Site icon MacDailyNews

Apple’s OS X El Capitan vs. Microsoft’s Windows 10: A tale of two upgrades

“Both Microsoft and Apple claim their new operating systems are sleeker and faster than ever before. But OS upgrades are often fraught with trouble,” David Gewirtz reports for ZDNet. “We decided to pit these two champion OSs against each other to see which would perform an in-place upgrade faster.”

“The big challenge with this sort of test is making sure the testing platforms are close enough. There’s always a bit of a spec war when pitting a Mac against a PC. This is because while both use common components, there’s inevitably something different,” Gewirtz reports. “Not this time.
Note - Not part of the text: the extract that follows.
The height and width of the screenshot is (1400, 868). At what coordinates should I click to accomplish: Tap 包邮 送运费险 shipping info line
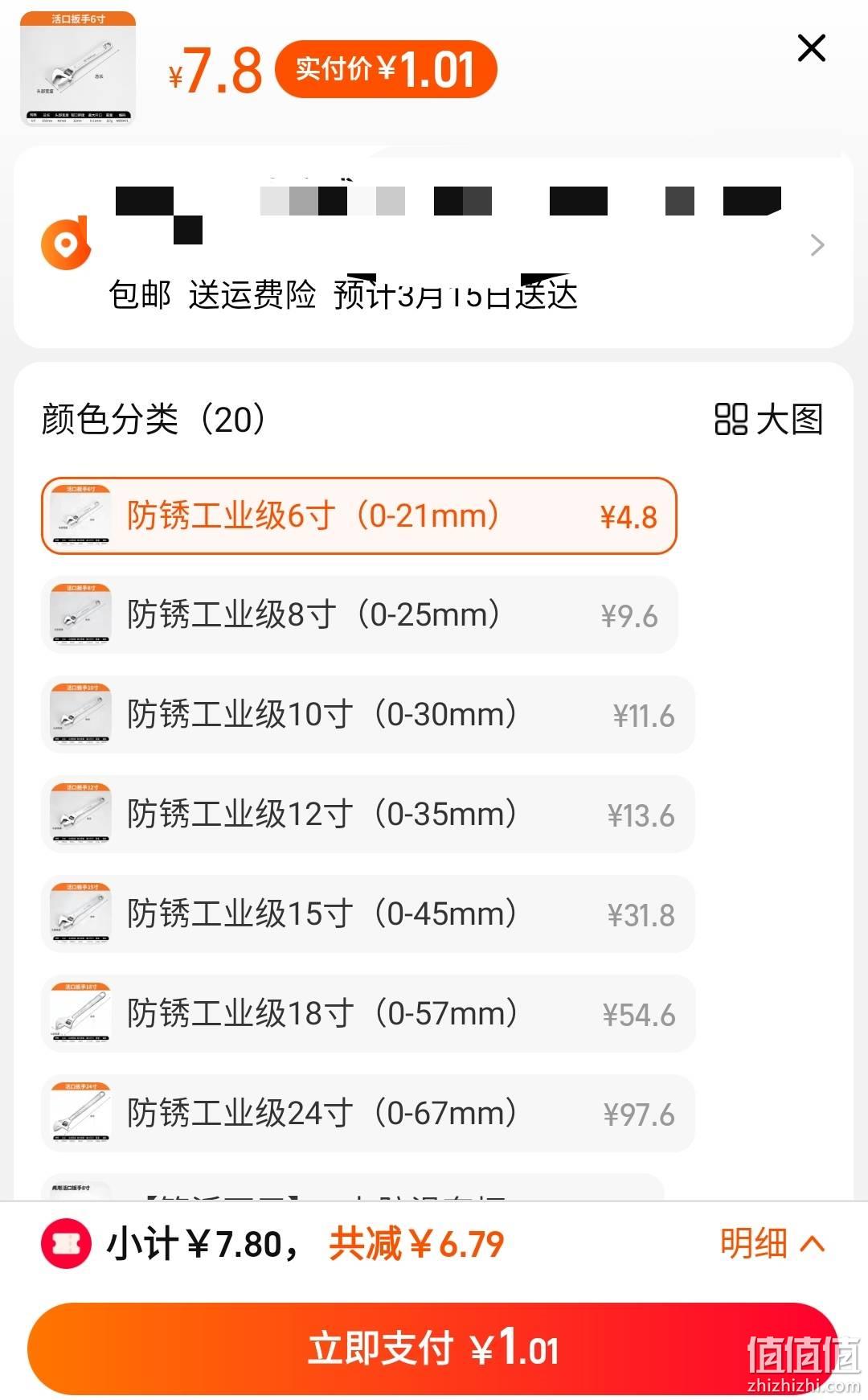[x=212, y=294]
This time we took a 2012 Mac mini with two SSD drives, and we upgraded an in-place version of OS X on one drive, and an in-place Boot Camp version of Windows on the other drive. This means that our network configurations, data channels, and disk performance were absolutely identical.”

“The starting point from an OS perspective was not identical, however. We started on the Windows side with Windows 8.1, which had received all available Windows updates just a few days earlier. It was about as current for 8.1 as it gets,” Gewirtz reports. “On the OS X side, we started with OS X 10.8.4, better known as Mountain Lion… That puts it three releases behind the current El Capitan release of OS X.”

“By a 4.1-to-1 margin, the OS X upgrade was faster,” Gewirtz reports. “It was also smoother, requiring no power cycles or forced reboots, and it had no crashes.”

Read more in the full article here.

MacDailyNews Take: Windows was slow, rocky, and crashed while Mac was fast, smooth, and just worked. Shocker.